(AUFGABEN)
1 – Stimmen die folgenden Aussagen mit dem Artikel über selbstfahrende Autos überein? Antworte jeweils mit Ja oder Nein und zitiere die entscheidenden Worte des Textes genau. (a) Leuthard bezeichnete die Nutzung der Pannenstreifen als bereits beschlossene Sache. (b) Leuthard nennt Uber und booking.com als Beispiele. (c) Thierry Burkart ist SVP-Nationalrat.
2 – Erkläre in ein bis drei Sätzen, warum laut dem Artikel über selbstfahrende Autos die SBB federführend sein soll.

Letzten Monat touchierte noch ein selbstfahrendes Mini-Postauto einen parkierten Lieferwagen, doch Experten sind sich einig: Die Schweizer Strassen gehört bald den selbstfahrenden Autos. Nur, wo sollen diese fahren? Auf den Pannenstreifen, geht es nach Verkehrsministerin Doris Leuthard. Momentan würden sie dies diskutieren, sagte sie in einem Interview mit der Aargauer Zeitung. «Das wäre eine wirksame und kostenlose Förderung der neuen Technologie», sagt sie weiter.
Federführend soll dabei die SBB sein: «Wenn es unsere Unternehmen nicht machen, kommt eine ausländische Firma», so die Bundesrätin und sie verweist auf die Plattformen Uber oder booking.com, welche die Welt der Mobilität umgekrempelt haben. Grosse Verkehrsunternehmen müssen bei neuen Entwicklungen dabei sein, sonst würden sie abgehängt werden, sagt sie gegenüber der Zeitung.
SBB als Taxiunternehmen
Bei der SBB sind die bundesrätlichen Aussagen nichts neues, wie die Zeitung berichtet. Schon seit längerem würde sich die SBB auf diese Aufgabe vorbereiten. CEO Andreas Meyer erwähnte oft, dass sein Unternehmen die ganze Mobilitätskette anbieten müssen: Vom Fernverkehr über die S-Bahn bis zum kleinen selbstfahrenden Fahrzeug, das eine oder mehrere Personen an der Haustür abholt und wieder absetzt.
Nicht alle teilen aber Leuthards Enthusiasmus, besonders bürgerliche Politiker fühlen sich über den Fuss gefahren. «Der Staat soll sich raushalten. Es reicht, wenn er für einmal nicht innovationshemmend agiert und die Gesetzgebung so anpasst, dass Haftungsfragen geklärt sind, wenn ein selbstfahrendes Auto einen Unfall verursacht», kritisiert SVP-Nationalrat Walter Wobmann. Auch der Aargauer FDP-Nationalrat Thierry Burkart stört sich am Plan der SBB: «Sobald selbstfahrende Autos Marktreife erlangt haben, werden private Unternehmen diesen Service anbieten. Es ist daher nicht nötig, dass unser staatliches Bahnunternehmen in das Taxi-Gewerbe einsteigt.»

(BEREITGESTELLTES MATERIAL)

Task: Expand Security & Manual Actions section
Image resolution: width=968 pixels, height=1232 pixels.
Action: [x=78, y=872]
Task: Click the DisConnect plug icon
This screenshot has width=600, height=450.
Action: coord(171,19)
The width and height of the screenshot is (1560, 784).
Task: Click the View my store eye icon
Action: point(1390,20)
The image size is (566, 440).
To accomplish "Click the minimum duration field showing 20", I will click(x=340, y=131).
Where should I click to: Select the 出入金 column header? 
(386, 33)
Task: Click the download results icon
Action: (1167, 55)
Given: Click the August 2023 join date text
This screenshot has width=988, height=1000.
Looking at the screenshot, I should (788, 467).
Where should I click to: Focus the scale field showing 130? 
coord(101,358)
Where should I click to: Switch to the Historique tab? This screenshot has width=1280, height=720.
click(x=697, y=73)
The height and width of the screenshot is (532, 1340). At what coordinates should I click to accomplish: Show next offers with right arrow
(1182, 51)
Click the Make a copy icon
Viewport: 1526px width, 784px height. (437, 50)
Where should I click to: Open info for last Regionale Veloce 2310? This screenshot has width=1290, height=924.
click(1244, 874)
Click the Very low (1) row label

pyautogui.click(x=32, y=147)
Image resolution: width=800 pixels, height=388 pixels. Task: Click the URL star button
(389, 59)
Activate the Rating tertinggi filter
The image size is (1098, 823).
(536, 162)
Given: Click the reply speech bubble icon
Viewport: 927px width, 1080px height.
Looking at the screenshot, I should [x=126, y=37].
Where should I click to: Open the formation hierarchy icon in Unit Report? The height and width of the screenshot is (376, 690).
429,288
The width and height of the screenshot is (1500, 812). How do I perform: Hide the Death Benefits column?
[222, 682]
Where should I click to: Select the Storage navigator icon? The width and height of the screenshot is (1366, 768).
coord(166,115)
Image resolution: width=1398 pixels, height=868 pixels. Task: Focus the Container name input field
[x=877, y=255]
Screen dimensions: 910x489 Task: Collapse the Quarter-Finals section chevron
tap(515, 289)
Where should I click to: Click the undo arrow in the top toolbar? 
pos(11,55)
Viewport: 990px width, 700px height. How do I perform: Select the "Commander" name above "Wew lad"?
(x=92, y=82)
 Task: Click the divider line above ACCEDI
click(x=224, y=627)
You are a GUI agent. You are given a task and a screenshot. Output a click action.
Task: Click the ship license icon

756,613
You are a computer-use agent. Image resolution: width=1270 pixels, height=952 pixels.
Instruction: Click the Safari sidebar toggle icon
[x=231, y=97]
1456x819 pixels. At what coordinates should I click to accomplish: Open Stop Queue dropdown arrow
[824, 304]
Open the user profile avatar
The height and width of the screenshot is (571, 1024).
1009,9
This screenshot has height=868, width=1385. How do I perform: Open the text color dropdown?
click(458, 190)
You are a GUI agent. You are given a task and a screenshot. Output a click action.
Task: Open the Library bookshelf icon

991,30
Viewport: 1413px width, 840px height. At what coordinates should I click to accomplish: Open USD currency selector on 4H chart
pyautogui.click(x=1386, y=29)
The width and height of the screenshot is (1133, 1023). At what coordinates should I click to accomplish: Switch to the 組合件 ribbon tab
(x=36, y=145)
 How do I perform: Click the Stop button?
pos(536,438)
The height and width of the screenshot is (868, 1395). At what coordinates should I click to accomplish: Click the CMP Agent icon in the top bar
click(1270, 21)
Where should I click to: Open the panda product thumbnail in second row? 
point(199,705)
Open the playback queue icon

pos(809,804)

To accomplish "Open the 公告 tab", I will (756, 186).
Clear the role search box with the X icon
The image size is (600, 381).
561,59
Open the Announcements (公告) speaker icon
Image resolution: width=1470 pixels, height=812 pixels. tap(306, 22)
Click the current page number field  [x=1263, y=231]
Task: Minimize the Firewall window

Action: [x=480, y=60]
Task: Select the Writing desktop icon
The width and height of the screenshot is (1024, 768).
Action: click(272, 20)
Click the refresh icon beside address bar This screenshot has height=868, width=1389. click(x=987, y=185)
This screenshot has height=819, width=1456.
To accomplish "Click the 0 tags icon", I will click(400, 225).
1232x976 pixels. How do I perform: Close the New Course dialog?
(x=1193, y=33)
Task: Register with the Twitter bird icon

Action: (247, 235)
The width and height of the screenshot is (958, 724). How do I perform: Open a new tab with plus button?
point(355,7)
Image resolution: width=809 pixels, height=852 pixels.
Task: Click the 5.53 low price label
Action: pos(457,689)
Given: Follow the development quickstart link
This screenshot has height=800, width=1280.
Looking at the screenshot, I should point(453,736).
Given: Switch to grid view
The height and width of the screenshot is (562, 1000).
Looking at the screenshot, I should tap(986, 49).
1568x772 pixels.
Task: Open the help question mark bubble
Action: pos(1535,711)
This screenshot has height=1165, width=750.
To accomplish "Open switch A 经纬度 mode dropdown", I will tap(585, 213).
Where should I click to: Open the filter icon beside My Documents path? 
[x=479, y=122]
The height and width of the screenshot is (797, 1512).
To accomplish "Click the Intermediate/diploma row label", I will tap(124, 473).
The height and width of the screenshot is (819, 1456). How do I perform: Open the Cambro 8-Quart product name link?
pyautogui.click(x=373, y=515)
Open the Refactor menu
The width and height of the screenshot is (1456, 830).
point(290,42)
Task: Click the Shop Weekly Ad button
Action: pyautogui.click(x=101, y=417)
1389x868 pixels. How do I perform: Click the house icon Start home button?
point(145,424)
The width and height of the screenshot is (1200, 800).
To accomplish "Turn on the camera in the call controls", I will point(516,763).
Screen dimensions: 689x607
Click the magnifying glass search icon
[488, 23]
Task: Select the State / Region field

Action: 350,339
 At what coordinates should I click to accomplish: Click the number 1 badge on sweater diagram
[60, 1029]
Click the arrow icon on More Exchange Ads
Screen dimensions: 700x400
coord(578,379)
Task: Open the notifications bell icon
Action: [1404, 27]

(LÖSUNGEN JE AUFGABE)
1 –
(a) Nein: «Momentan würden sie dies diskutieren»
(b) Ja: «sie verweist auf die Plattformen Uber oder booking.com»
(c) Nein: «der Aargauer FDP-Nationalrat Thierry Burkart»

2 – Nach Doris Leuthard kommt eine ausländische Firma zum Zug, wenn Schweizer Unternehmen es nicht machen, so wie Uber oder booking.com die Welt der Mobilität umgekrempelt haben. Grosse Verkehrsunternehmen müssen zudem bei neuen Entwicklungen dabei sein, sonst würden sie abgehängt.